Your book's answer appears to be incorrect, or perhaps you've mistyped it.
It is perfectly accurate to say that $$(1-z)e^{-z}=(1-z)\sum_{n=0}^\infty\frac{(-1)^nz^n}{n!},$$ but unfortunately, this isn't in the correct form, yet, since we need it to look like $$\sum_{n=0}^\infty a_nz^n$$ for some numbers $a_0,a_1,\dots.$ I'll walk you through how to get it there.

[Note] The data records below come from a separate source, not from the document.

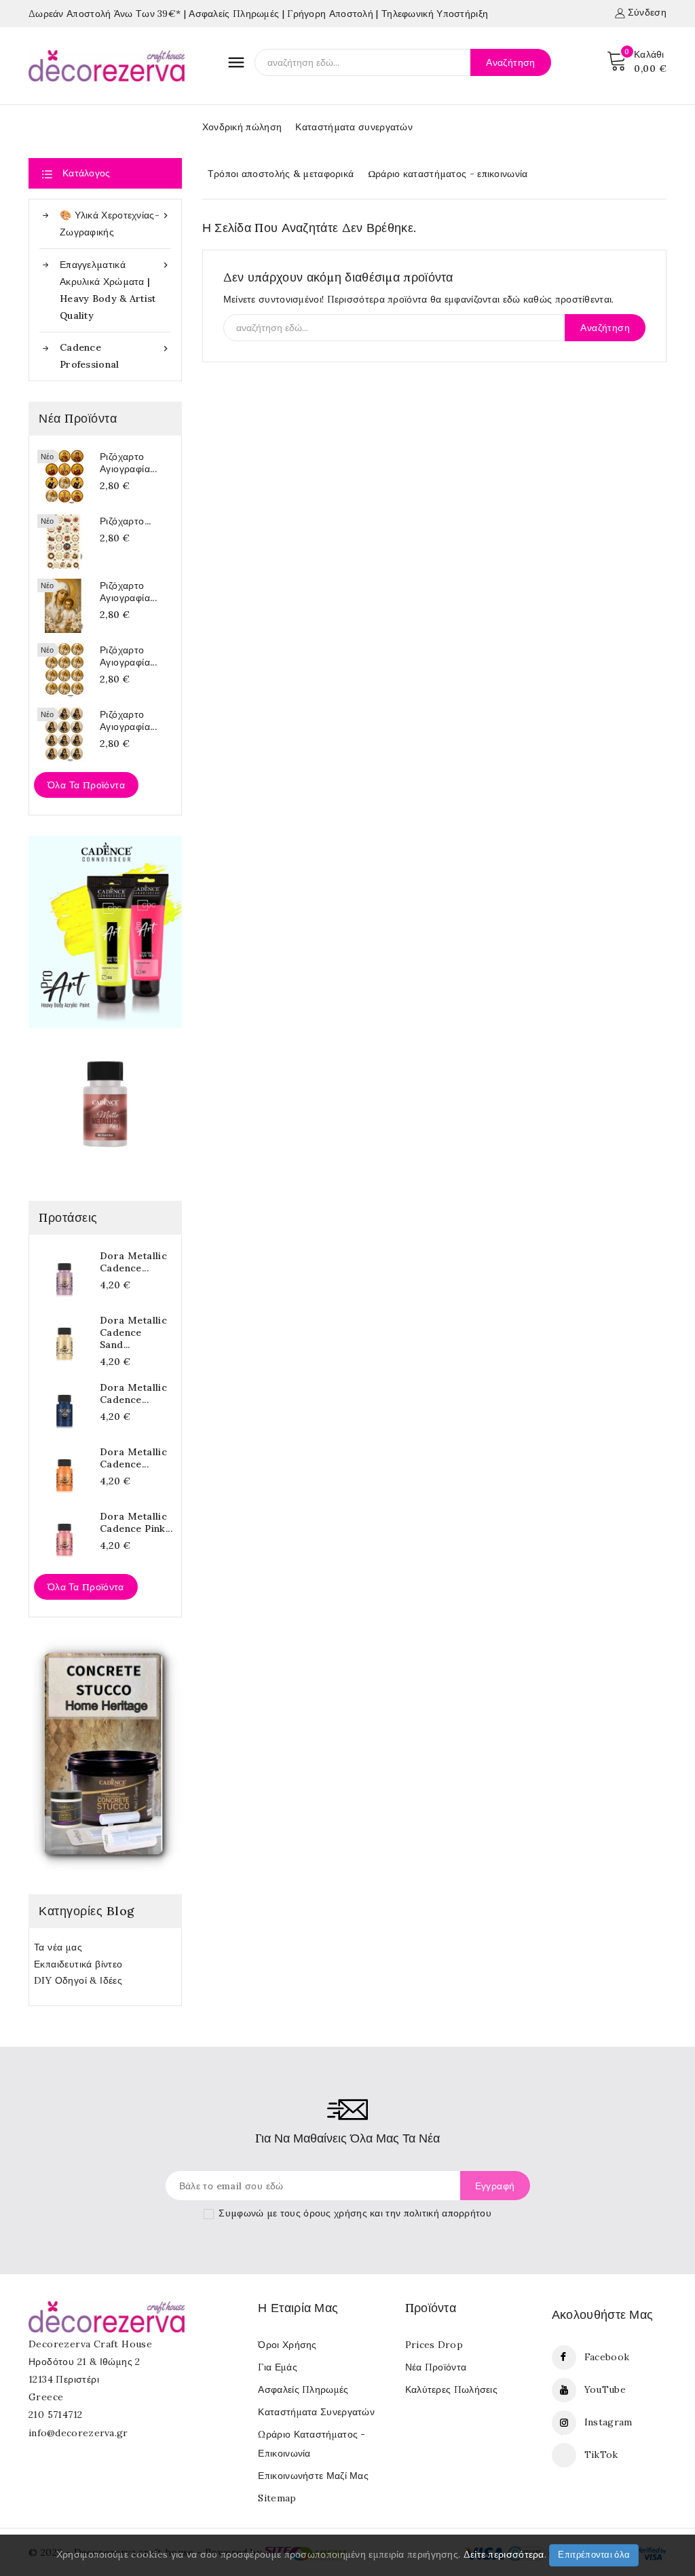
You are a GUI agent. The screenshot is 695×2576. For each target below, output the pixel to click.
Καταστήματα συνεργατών (354, 127)
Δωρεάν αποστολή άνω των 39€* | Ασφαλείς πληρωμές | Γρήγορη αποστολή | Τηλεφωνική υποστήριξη (258, 13)
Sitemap (277, 2498)
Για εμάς (277, 2367)
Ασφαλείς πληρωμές (303, 2389)
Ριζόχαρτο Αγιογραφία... (128, 462)
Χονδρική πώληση (242, 127)
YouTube (605, 2389)
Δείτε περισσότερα (504, 2554)
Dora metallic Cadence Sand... (133, 1332)
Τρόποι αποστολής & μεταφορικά (281, 174)
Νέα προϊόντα (436, 2367)
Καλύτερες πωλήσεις (451, 2389)
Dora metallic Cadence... (133, 1262)
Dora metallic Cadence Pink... (136, 1522)
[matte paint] (105, 1104)
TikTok (601, 2454)
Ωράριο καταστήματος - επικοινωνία (448, 174)
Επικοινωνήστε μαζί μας (313, 2475)
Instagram (608, 2422)
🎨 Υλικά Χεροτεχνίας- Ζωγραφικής (115, 223)
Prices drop (434, 2345)
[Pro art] (105, 931)
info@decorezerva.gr (78, 2433)
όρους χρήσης (335, 2213)
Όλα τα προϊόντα (86, 785)
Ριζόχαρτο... (125, 521)
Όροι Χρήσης (287, 2345)
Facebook (606, 2357)
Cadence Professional (115, 355)
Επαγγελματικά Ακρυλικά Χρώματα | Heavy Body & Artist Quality (115, 290)
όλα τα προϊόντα (86, 1587)
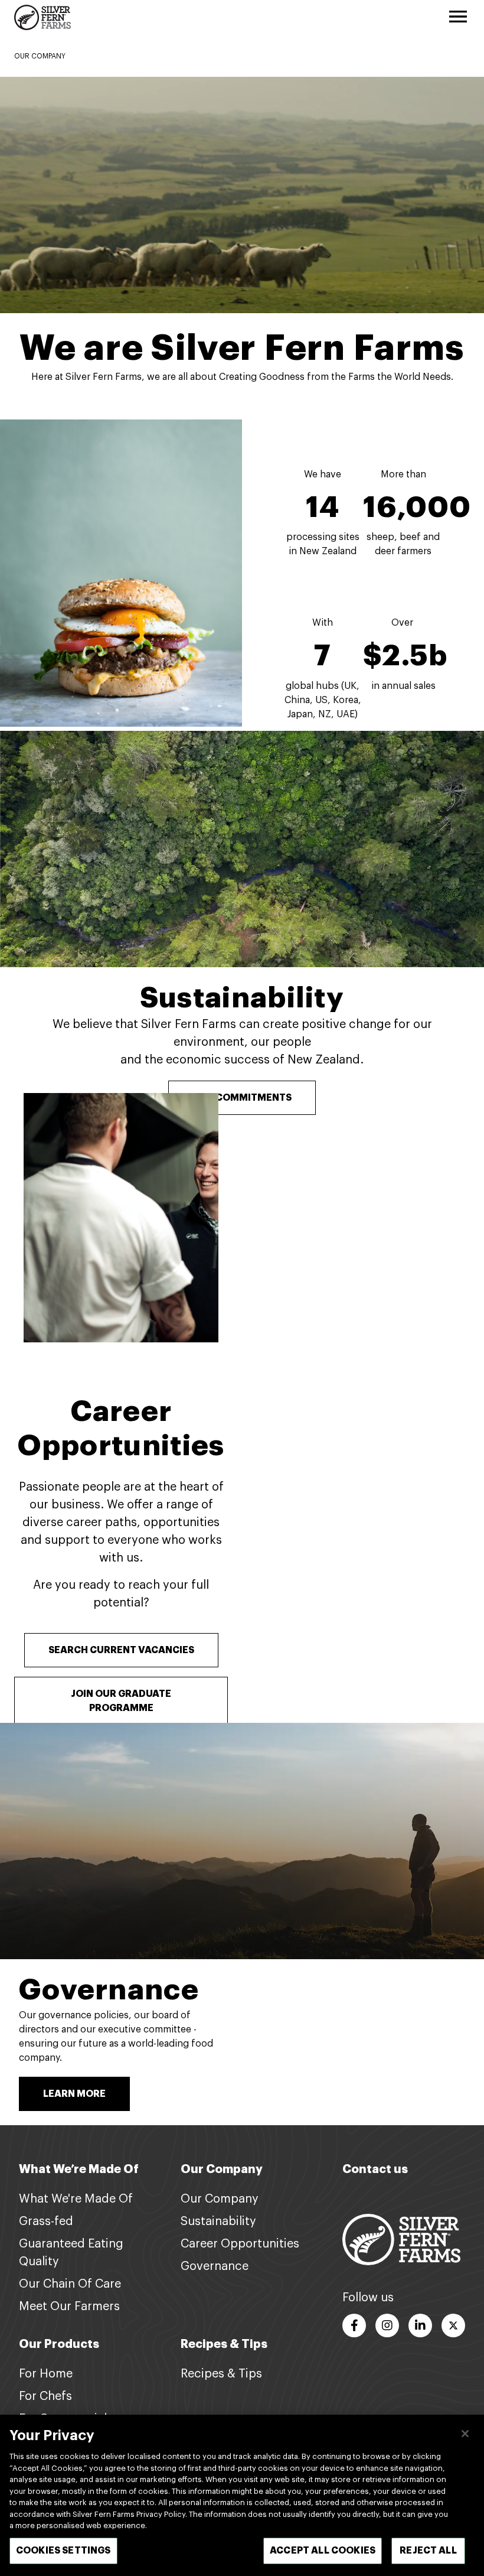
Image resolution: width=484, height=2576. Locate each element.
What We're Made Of (76, 2199)
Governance (109, 1990)
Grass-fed (46, 2221)
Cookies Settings (63, 2550)
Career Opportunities (240, 2244)
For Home (46, 2374)
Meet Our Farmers (69, 2306)
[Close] (465, 2434)
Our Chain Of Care (70, 2284)
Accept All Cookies (322, 2550)
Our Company (220, 2199)
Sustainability (242, 998)
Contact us (375, 2169)
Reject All (428, 2550)
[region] (242, 2495)
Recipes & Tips (221, 2374)
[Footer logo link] (401, 2239)
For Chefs (45, 2396)
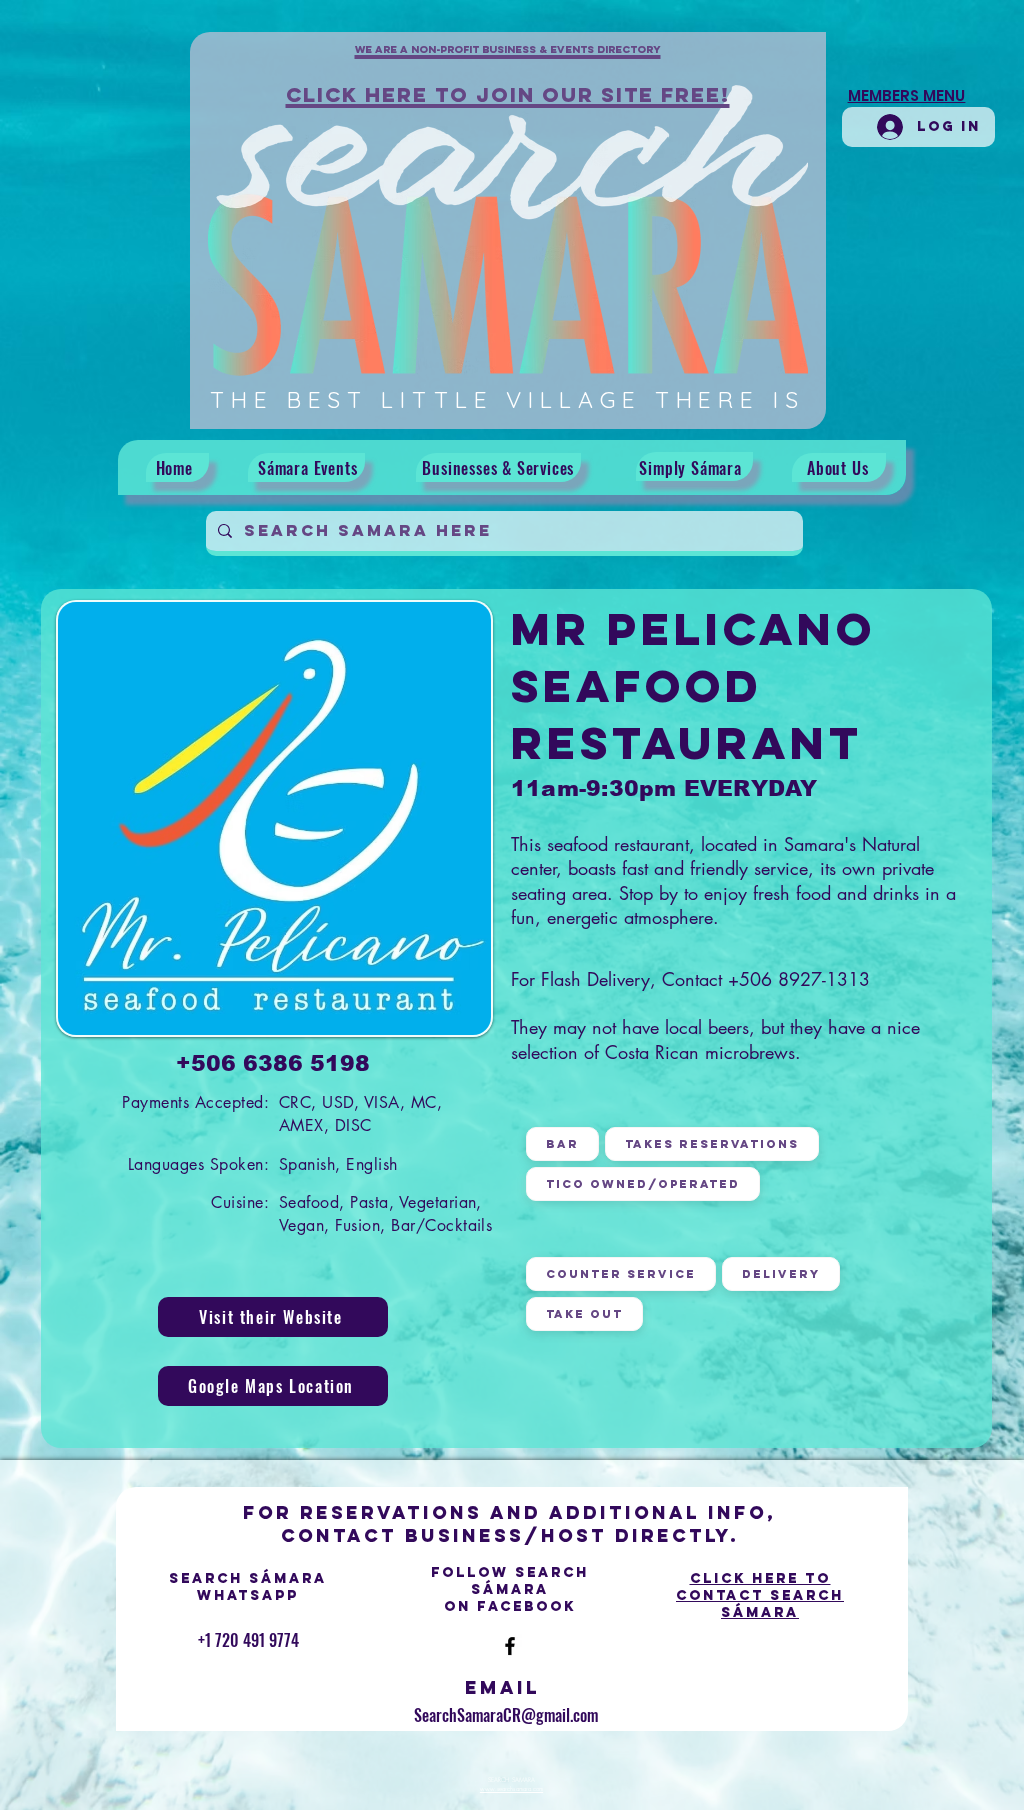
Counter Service (621, 1274)
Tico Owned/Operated (643, 1184)
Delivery (781, 1274)
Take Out (584, 1314)
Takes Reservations (712, 1144)
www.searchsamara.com (511, 1789)
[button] (508, 61)
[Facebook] (510, 1646)
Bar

Note that for any $w\in\Bbb C,$ we have $(1-z)w=w-zw,$ so that $$(1-z)e^{-z}=\sum_{n=0}^\infty\frac{(-1)^nz^n}{n!}-z\left(\sum_{n=0}^\infty\frac{(-1)^nz^n}{n!}\right),$$ or equivalently, $$(1-z)e^{-z}=\sum_{n=0}^\infty\frac{(-1)^nz^n}{n!}+(-1)z\left(\sum_{n=0}^\infty\frac{(-1)^nz^n}{n!}\right).\tag{1}$$ Distributing the $(-1)z$ into the right-hand series in $(1),$ we obtain $$(1-z)e^{-z}=\sum_{n=0}^\infty\frac{(-1)^nz^n}{n!}+\sum_{n=0}^\infty\frac{(-1)^{n+1}z^{n+1}}{n!},\tag{2}$$ but now our powers of $z$ don't match! The right-hand series in $(2)$ is adding up $$\frac{(-1)^{0+1}z^{0+1}}{0!}+\frac{(-1)^{1+1}z^{1+1}}{1!}+\frac{(-1)^{2+1}z^{2+1}}{2!}+\frac{(-1)^{3+1}z^{3+1}}{3!}+\cdots,$$ or equivalently, $$\frac{(-1)^1z^1}{(1-1)!}+\frac{(-1)^2z^2}{(2-1)!}+\frac{(-1)^3z^3}{(3-1)!}+\frac{(-1)^4z^4}{(4-1)!}+\cdots,$$ so we can make the substitution $n\mapsto n-1$ in the right-hand series in $(2)$ to get $$(1-z)e^{-z}=\sum_{n=0}^\infty\frac{(-1)^nz^n}{n!}+\sum_{n=1}^\infty\frac{(-1)^nz^n}{(n-1)!}.\tag{3}$$ Now the powers of $z$ in the two sums are matching, but the indices don't. However, we can simply take the $n=0$ term separately from the left-hand series in $(3),$ getting us $$(1-z)e^{-z}=1+\sum_{n=1}^\infty\frac{(-1)^nz^n}{n!}+\sum_{n=1}^\infty\frac{(-1)^nz^n}{(n-1)!},$$ at which point we can combine the sums to get $$\begin{eqnarray}(1-z)e^{-z} &=& 1+\sum_{n=1}^\infty\left(\frac{(-1)^nz^n}{n!}+\frac{(-1)^nz^n}{(n-1)!}\right)\\ &=& 1+\sum_{n=1}^\infty\left(\frac{(-1)^nz^n}{n!}+\frac{(-1)^nnz^n}{n!}\right)\\ &=& 1+\sum_{n=1}^\infty\frac{(-1)^n(n+1)z^n}{n!}.\end{eqnarray}$$ This is probably what your book's answer is (supposed to be). We can do even better, though! Noting that each of $(-1)^0,$ $0!,$ $(0+1)$ and $z^0$ are equal to $1,$ we then have $$1=\frac{(-1)^0(0+1)z^0}{0!},$$ and so we have $$(1-z)e^{-z}=\sum_{n=0}^\infty\frac{(-1)^n(n+1)}{n!}z^n.$$
Can you show that this series converges everywhere?